St. Patrick's Co-Cathedral is a Catholic cathedral in Billings, Montana, United States. Along with St. Ann's Cathedral in Great Falls, Montana it is the seat of the Diocese of Great Falls-Billings.

==History==
===St. Patrick’s Parish===
The first parish in Billings was named St. Joachim, and it was established in 1887. By the turn of the 20th century Billings was in need of a larger church and St. Patrick's was established. The present church building was built in the Gothic Revival style in 1904 for $64,000.

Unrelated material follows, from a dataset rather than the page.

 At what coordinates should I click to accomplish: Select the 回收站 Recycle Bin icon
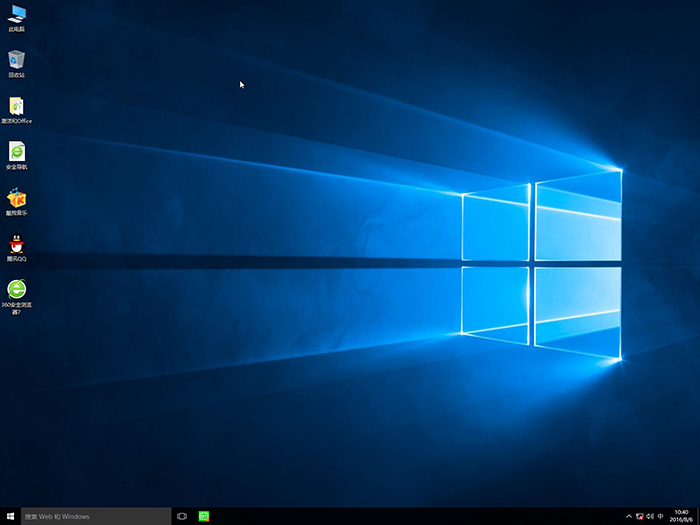pos(17,60)
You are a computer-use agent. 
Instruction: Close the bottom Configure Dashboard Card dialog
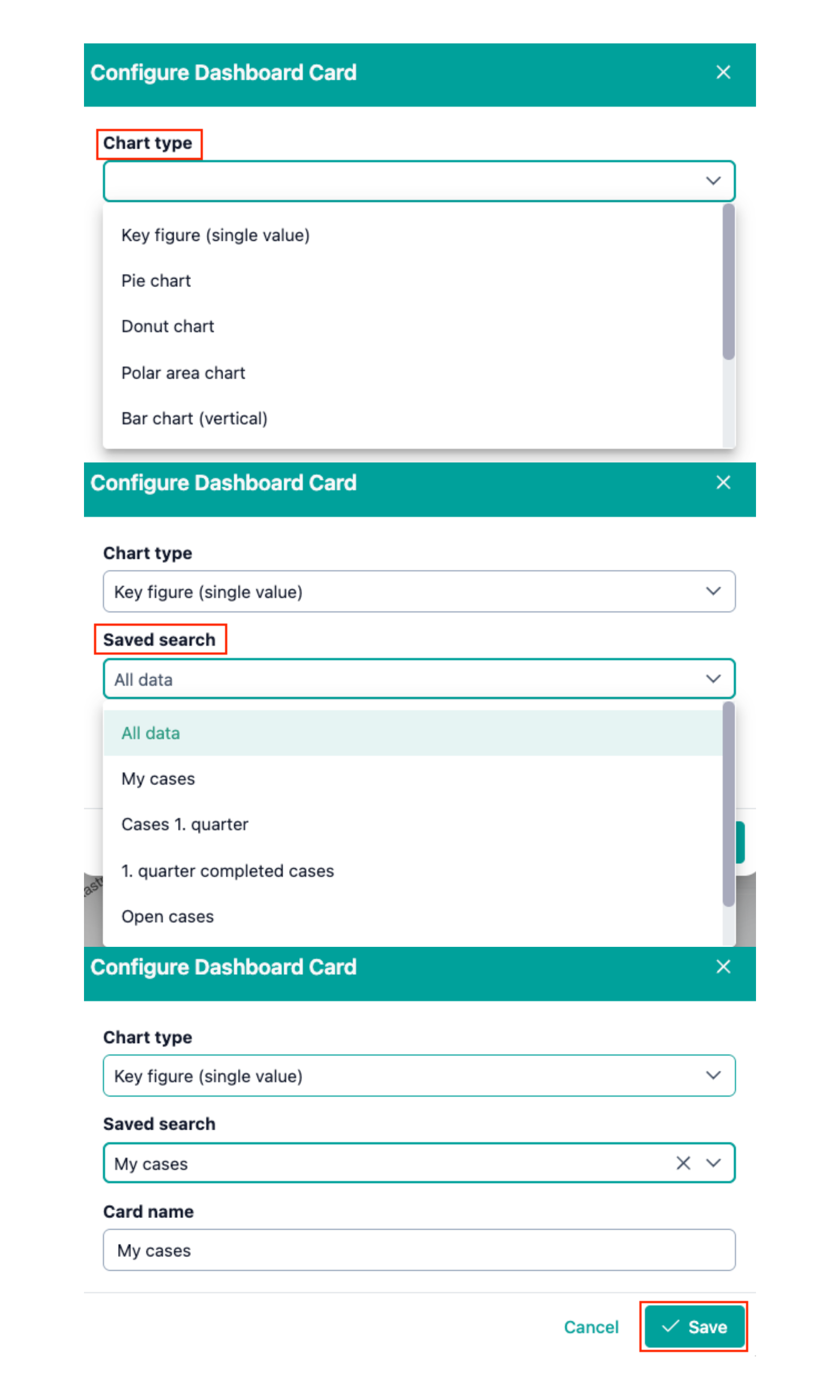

An extensive renovation of the church took place in 1954. The altar, communion rail, Stations of the Cross and pews were all replaced with new furnishings. A new rose window graced the choir loft. Interior decorative painting was done in a Byzantine style. Changes were made to the exterior as well. Further modifications were made to the interior of the church in the 1960s and 1970s in response to the liturgical reforms of the Second Vatican Council. The side altars and communion rail were removed. The present marble altar, ambo and wood paneling were installed.

===St. Patrick’s Co-Cathedral===
Pope John Paul II renamed the Diocese of Great Falls as the Diocese of Great Falls-Billings on February 14, 1980. At that time St. Patrick's Church joined St. Ann's Cathedral in Great Falls as the co-cathedral of the diocese. Further renovations to the cathedral's interior took place in the 1990s. The choir was moved to the front of the worship space. New sacristies and a new gathering space were added to the church.